START TEXT SHOWN

An important aspect of building and managing a database is organizing the objects within your database. You may have tables that support different functions, for example, a schema for warehousing operations and another for sales. Some logins may need access to some tables, but not others. You might want to isolate one set of objects within a database from other sets of objects. All of this, and more, can be accomplished using schemas within a database and PostgreSQL supports the use of schema for just these types of functions.
In the sample database I’ve created as a part of this ongoing series, I created a couple of schemas and organized my tables within them. You can see the database here in the CreateDatabase.sql
script. The rest of the code in this article is in the folder 08_Schema
.
Managing Schema
A schema is used first and foremost as an organizing mechanism on your database. From there, you can get into using schema to help design security, manage access, and generally control what users can see and do within your database. When you create a blank database, it comes with a default schema, public.
When you create an object, like a table, it will automatically go into your default schema unless you specify otherwise. By default, all logins to the database have access to the public
schema (PostgreSQL 15 has changed this default, so now users do not have rights to create objects in the public schema). Other than these default behaviors, the public schema is just another schema in the database and most of the functions and rules we’ll discuss in the rest of the article apply.
To get stated creating your own schemas, the syntax is very straightforward:
CREATE SCHEMA mytestschema;
This creates a schema called mytestschema
. To create a table within that schema, you simply use a two part name (schema_name.table_name
) for the table within the CREATE TABLE
command like this:
create table mytestschema.testtable (id int, somevalue varchar(50));
It’s the same with any queries too:
select id from mytestschema.testtable;
You can think of the schema as the owner of the table (the owner of the schema is technically the owner of the table). Defining the owner in all your code helps ensure that accidents don’t happen. Because, when you start using schema, you can define the same object names if they’re in different schemas. Keeping object names distinct is a good practice, but sometimes the same name is the best name in different schemas):
create schema secondschema; create table secondschema.testtable (insertdate date, someothervalue varchar(20));
This is perfectly valid. If I were to write, what I consider poor code, like this:
select * from testtable;
This likely results in the following error:
ERROR: relation "testtable" does not exist
LINE 2: select * from testtable;
Initially, is seems like it’s an error because PostgreSQL can’t figure out which of the two testtable
tables to pull from. Rather, it’s because logins have a default schema. When I run a query like the one immediately preceding, without a schema identifying where the table lives, PostgreSQL looks in my default search path. If it’s not there, well, that table doesn’t exist. This is true even though, I’ve got two with that name. PostgreSQL doesn’t check other schemas “just in case.”

END TEXT SHOWN
START MATERIAL PROVIDED

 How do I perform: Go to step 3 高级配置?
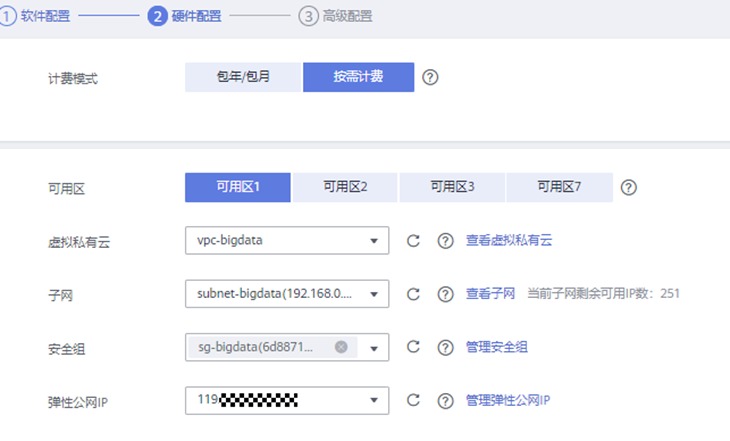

END MATERIAL PROVIDED

> **GIVEN REQUEST 1**
Answer these questions about the text on PostgreSQL schemas, one line each:
(a) What default schema does a blank database come with?
(b) What did PostgreSQL 15 change about the public schema?
(c) What error does the query "select * from testtable;" likely produce?
> **GIVEN REQUEST 2**
Carry on the text about PostgreSQL schemas from its last sentence.
The lines above play no part here.

> **EXPECTED ANSWER 1**
(a) It comes with the public schema.
(b) Users no longer have rights to create objects in the public schema.
(c) ERROR: relation "testtable" does not exist

> **EXPECTED ANSWER 2**
Later in the article, I will discuss how to manage the schema defaults.
If the schema is empty, you can drop it:
drop table if exists secondschema.testtable; drop schema if exists secondschema;
If I do not drop the table first, an error will occur:
SQL Error [2BP01]: ERROR: cannot drop schema mytestschema because other objects depend on it
Detail: table mytestschema.testtable depends on schema mytestschema
Hint: Use DROP ... CASCADE to drop the dependent objects too.
In the error message, there is a hint for how to get around this. I could rewrite my query like this:
drop schema if exists mytestschema cascade;
The beauty of this is that it will remove all tables, views, etc., within the given schema. That is also the horror of this syntax, that it’s going to remove all the tables, views, etc., without consulting with you in any way.
There is a default schema in every database that gets created, public. However, it is just the default and like most defaults, it can be changed. In fact, you can even drop the public schema if you so choose. I started this section detailing how to create your own schema because, I think it’s a good practice to organize your data storage into a defined schema that you directly control, as opposed to just accepting the defaults.
Controlling the Default Search Path
In addition to helping you organize your database objects; schema helps you control access to those objects. I haven’t delved into security yet in this series, and it’s likely a little way off still. However, I will talk some about how schema helps you manage security on your database. (My teammate Ryan Booz did recently publish an article on the subject, “PostgreSQL Basics: Roles and Privileges”.)
In this section I want to detail some of the ways you can manage the default schema.
In the last example of the section above, I showed how you can have duplicate table names between schema, but, that you must reference the schema name to access those tables. However, this isn’t the whole story.
There’s actually a defined search list for schema that you can see using this query:
show search_path;
If you haven’t changed anything in your server, the default results are:
"$user",public
Each user has a schema of their own, like SQL Server. That’s the $user
schema you see above. However, if you don’t specify the schema, it’ll default to the first one in the search list, public in this case. We can add schema to the search list for the current connection:
SET search_path TO radio,public;
That will not only add the radio
schema to the the search_path
, it will rearrange the order on the search_path
so that the radio
schema is searched before the public
schema. If you disconnect and come back to the connection, you will have to reset the path when using the SET
command.
If you want to make the changes to the path the default, you can use the ALTER ROLE
to set any role to have a specific search path. For example:
ALTER ROLE scaryDba SET search_path = 'radio,public,$user';
If you want to set the default for the server\cluster\database, you can modify the search_path
in the postgressql.cnf
file, or you can use:
ALTER ROLE ALL SET search_path = '$user';
This will not override the individual path’s set but will make every login that does not override the search path need to specify the schema name with referencing any object. (Which as noted, is a best practice.)
Ownership and Basic Privileges
When you create a schema, you can define a schema owner as other than the login that is running the command:
CREATE SCHEMA secureschema AUTHORIZATION radio_admin;
A schema I haven’t created yet, secureschema
, would be created with the owner being the radio_admin
login role (also not yet defined because I am not digging into security yet). That will ensure that only that the radio_admin
login, and any accounts defined as superuser, of course, can work within that schema.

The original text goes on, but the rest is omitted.